(1873–1961) American physicist and inventor
De Forest, who was born in Council Bluffs, Iowa, was interested in science from the age of 13. His father, a congregational minister, wanted him to study for the Church, but De Forest refused, going instead, in 1893, to the Sheffield Scientific School at Yale University. His PhD thesis, Hertzian Waves from the Ends of Parallel Wires (1899), was probably the first PhD thesis on radio in America, and drew on the work of Heinrich Hertz and Guglielmo Marconi. While working for the Western Electric Company in Chicago, he developed an electrolytic detector and an alternating-current transmitter.

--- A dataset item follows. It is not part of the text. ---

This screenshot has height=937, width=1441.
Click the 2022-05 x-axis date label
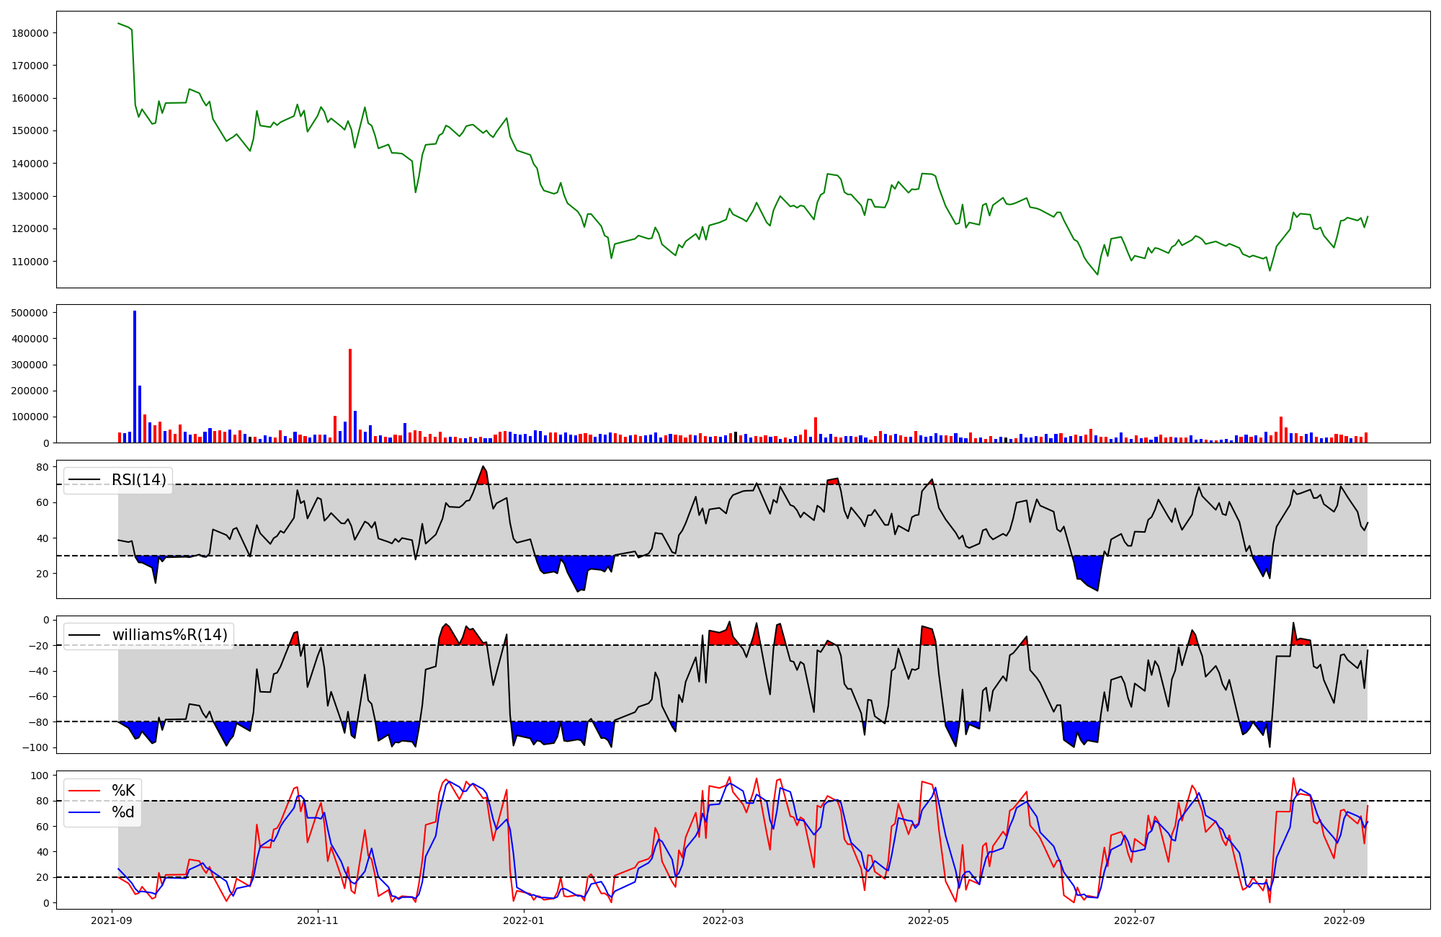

In 1907 De Forest patented the Audion tube, a thermionic grid-triode vacuum tube that was a very sensitive receiver of electrical signals. This invention was crucial to the development of telecommunications equipment. In 1912 he had the idea of ‘cascading’ these to amplify high-frequency radio signals, making possible the powerful signals needed for long-distance telephones and for radio broadcasting. His invention formed the basis of radio, radar, telephones, and computers until the advent of solid-state electronics.

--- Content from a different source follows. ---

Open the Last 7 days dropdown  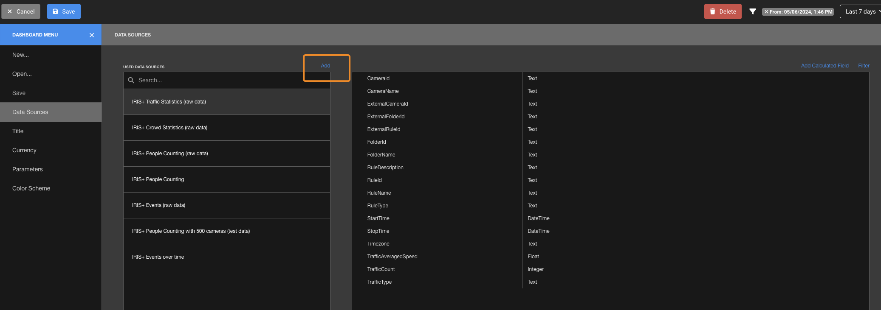click(x=861, y=11)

Throughout his career De Forest pushed for the acceptance of radio broadcasting. He was not a very good business manager, however, and had to sell many of his patents. Later he worked on a sound film system that was similar to the one eventually adopted. In the 1930s he designed Audion diathermy machines for medical use and during World War II he worked on military research at the Bell Telephone Laboratories.